In recent years REST APIs have become increasingly popular, especially with the widespread adoption of micro‑services. REST, which stands for Representational State Transfer, was introduced by Roy Fielding as an architectural style that defines a set of constraints any compliant system must satisfy.

To use RESTful architecture correctly, one must first understand what REST means. The term can be broken down into “representation” and “state transfer”.

1) Representation

Resources are the core of REST. Every object that can be referenced is a resource and is identified by a URI. A representation is a particular form of that resource (e.g., a JPEG image, a JSON document, or an XML file). In REST, the client and server exchange only representations of resources.

2) State Transfer

State can be divided into application state (maintained by the client) and resource state (stored on the server). The client changes resource state by sending a request (method, URI, and representation) that creates, updates, reads, or deletes the resource, causing a state transition that is reflected in the representation.

3) Conclusion

The client uses REST API calls to manipulate resources, which triggers state transitions that are expressed through representations.

When Does an API Conform to the REST Style?

Roy Fielding derived the REST style by progressively adding constraints to an abstract architecture.
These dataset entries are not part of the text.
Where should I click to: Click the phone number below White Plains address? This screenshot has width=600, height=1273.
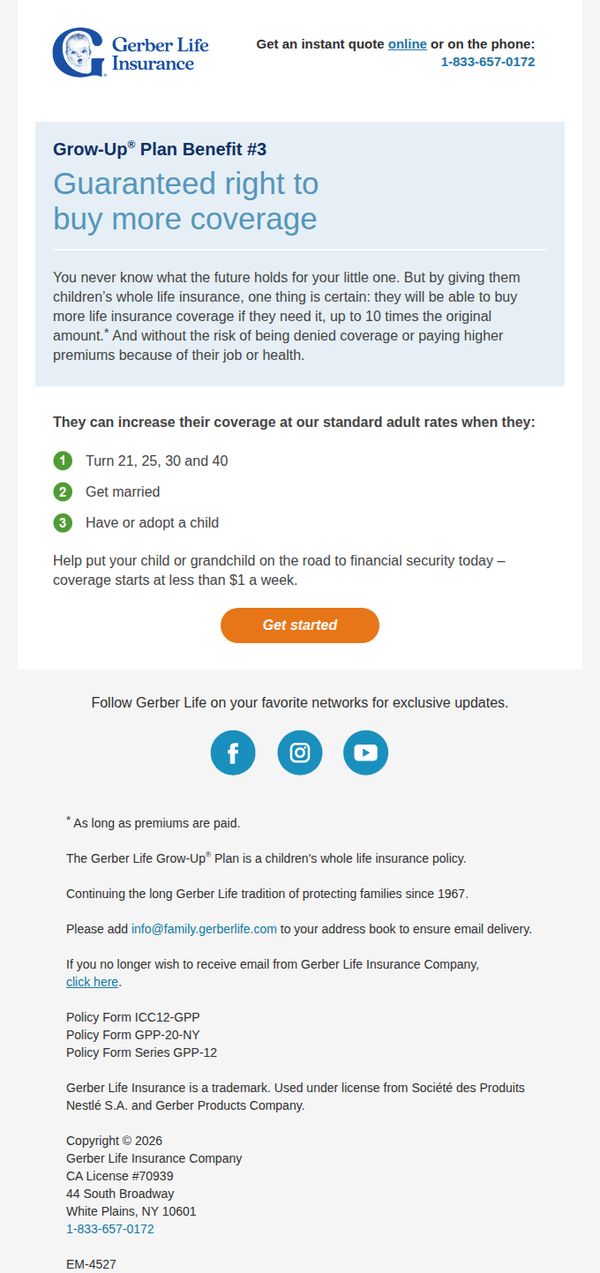(110, 1229)
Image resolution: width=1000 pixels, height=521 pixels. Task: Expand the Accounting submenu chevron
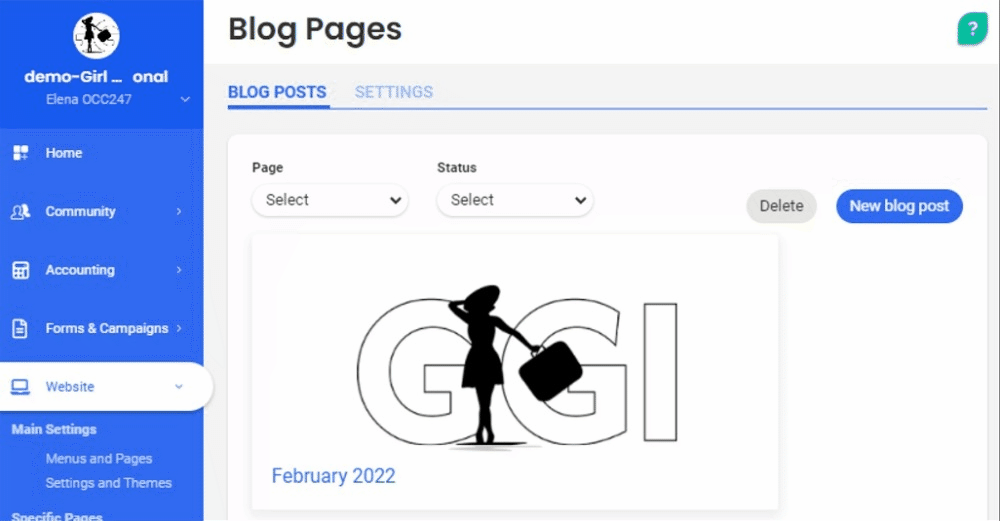[179, 270]
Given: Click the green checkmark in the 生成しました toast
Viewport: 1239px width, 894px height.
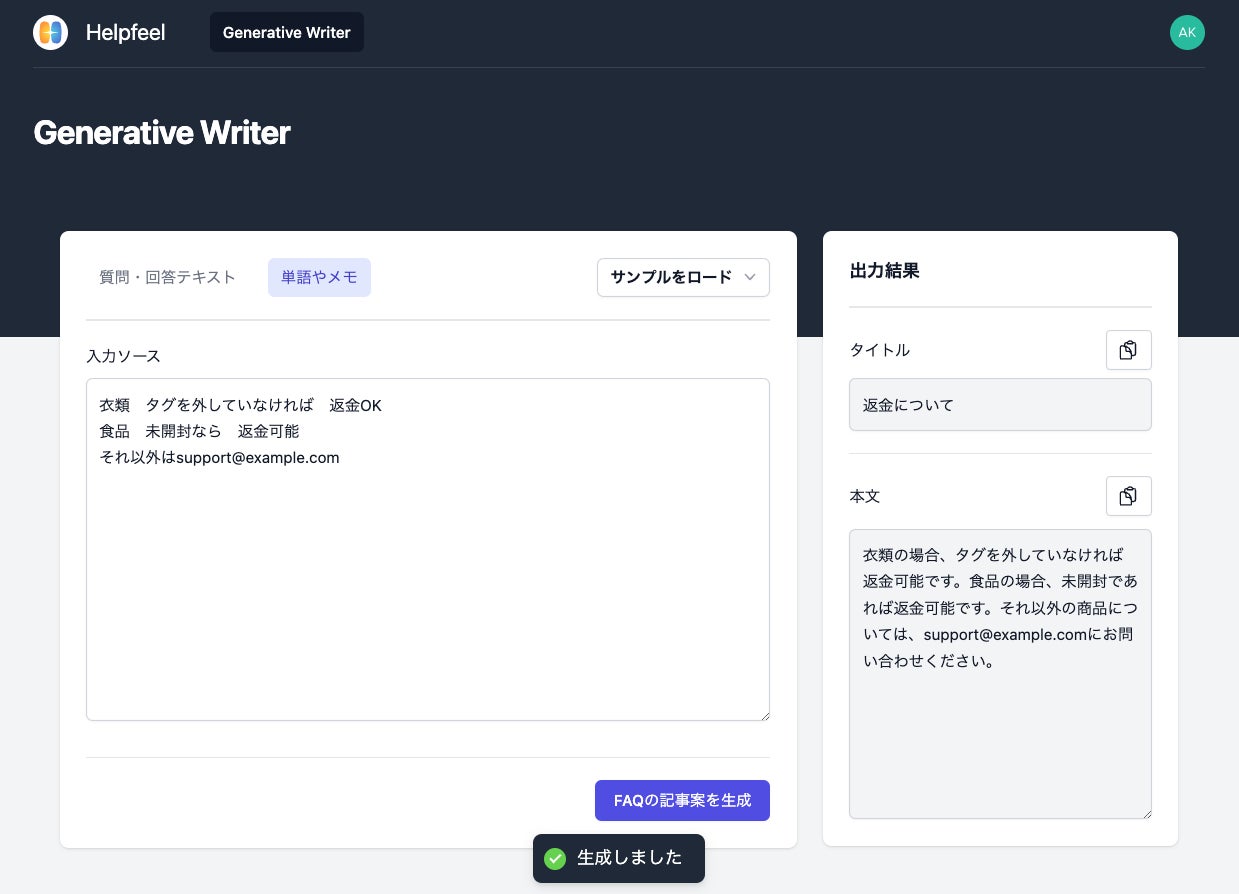Looking at the screenshot, I should pyautogui.click(x=555, y=858).
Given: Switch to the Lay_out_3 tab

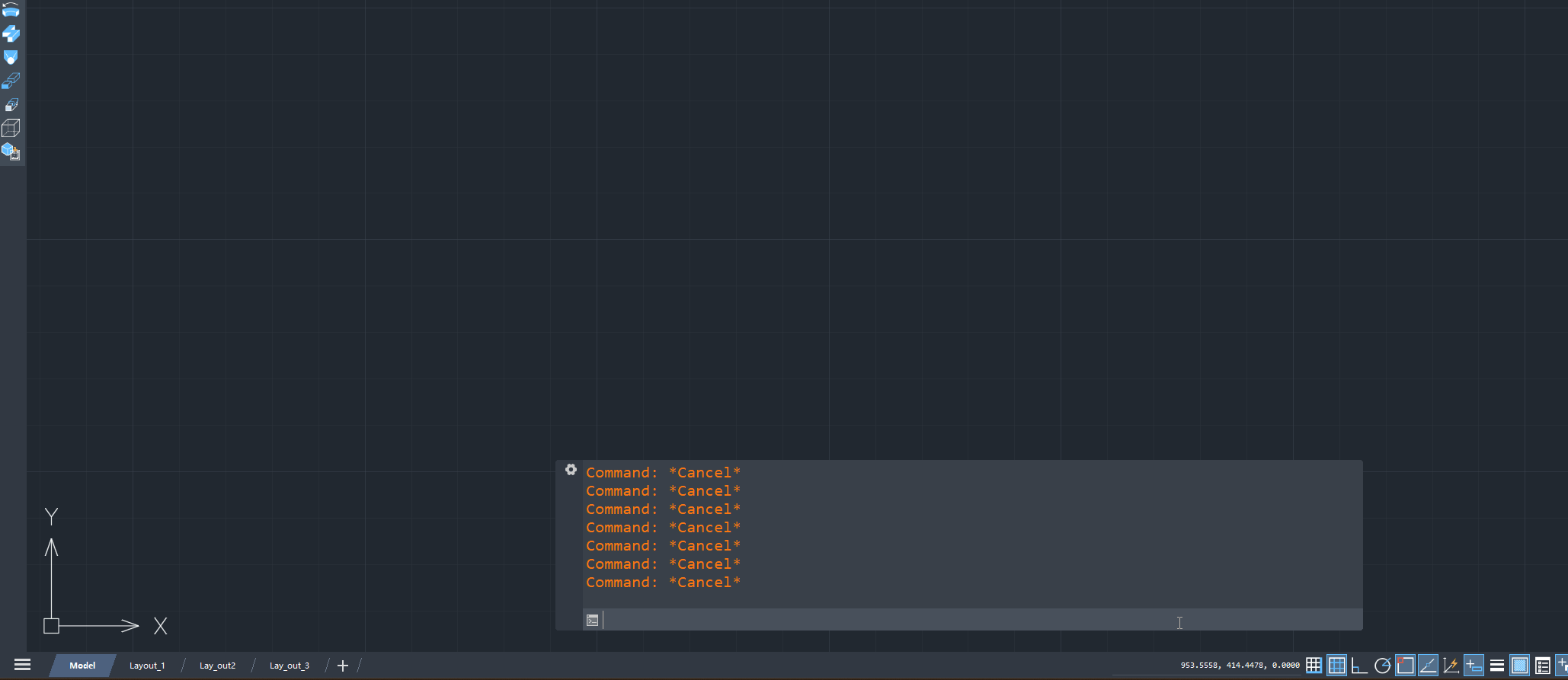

An API must satisfy all of the following constraints:

Uniform Interface

Stateless

Cache

Client‑Server

Layered System

Code‑on‑Demand (optional)

1. Uniform Interface

The uniform interface is the most visible constraint and includes several aspects:

Resource URI

Request parameters

Request methods

Status codes

Response content

1) Resource URI

Resources should be identified by nouns (usually plural) and never contain verbs. An identifier (ID) is placed in the URI when a specific resource is addressed.

http://www.example.com/books          // collection of all books
http://www.example.com/books/123      // book with ID 123
http://www.example.com/books/query      // NOT RESTful (action in URI)
http://www.example.com/buy               // NOT RESTful (verb in URI)

2) Request Parameters

Filtering, pagination, and other non‑identifying data belong in query parameters, while the resource identifier stays in the path.

http://www.example.com/books/123                // GET a specific book
http://www.example.com/books/Fielding?page=1&per_page=10   // filter by author, pagination

3) Request Methods

REST uses standard HTTP verbs, but the mere presence of GET/POST/PUT/DELETE does not guarantee compliance. Their semantics are:

GET – retrieve a resource.

POST – create a new resource; the server decides the URI.

PUT – create or replace a resource; the client decides the URI.

DELETE – remove a resource.

Less common methods include HEAD (metadata only) and PATCH (partial updates).

4) Status Codes

Standard HTTP status codes convey the result of a request. Common ones include 200 (OK), 201 (Created), 204 (No Content), 400 (Bad Request), 401/403 (Unauthorized/Forbidden), 404 (Not Found), 405 (Method Not Allowed), 409 (Conflict), 500 (Internal Server Error), etc.

5) Response Content

The response body must be a representation of the requested resource, typically JSON or XML, and the Content‑Type header must indicate the format.

2. Stateless

Each request must contain all the information needed to understand and process it; the server does not store client context between requests. Authentication information is usually sent in each request header.

3. Cache

Caching responses improves efficiency and scalability. Responses must be explicitly marked as cacheable or non‑cacheable.

4. Client‑Server

This constraint separates the user interface from data storage, allowing independent evolution of clients and servers.

5. Layered System

The architecture can be composed of hierarchical layers, each with its own responsibilities, which simplifies design and enables intermediaries.

6. Code‑on‑Demand (optional)

Clients may request executable code from the server to extend functionality, though this reduces visibility and is optional.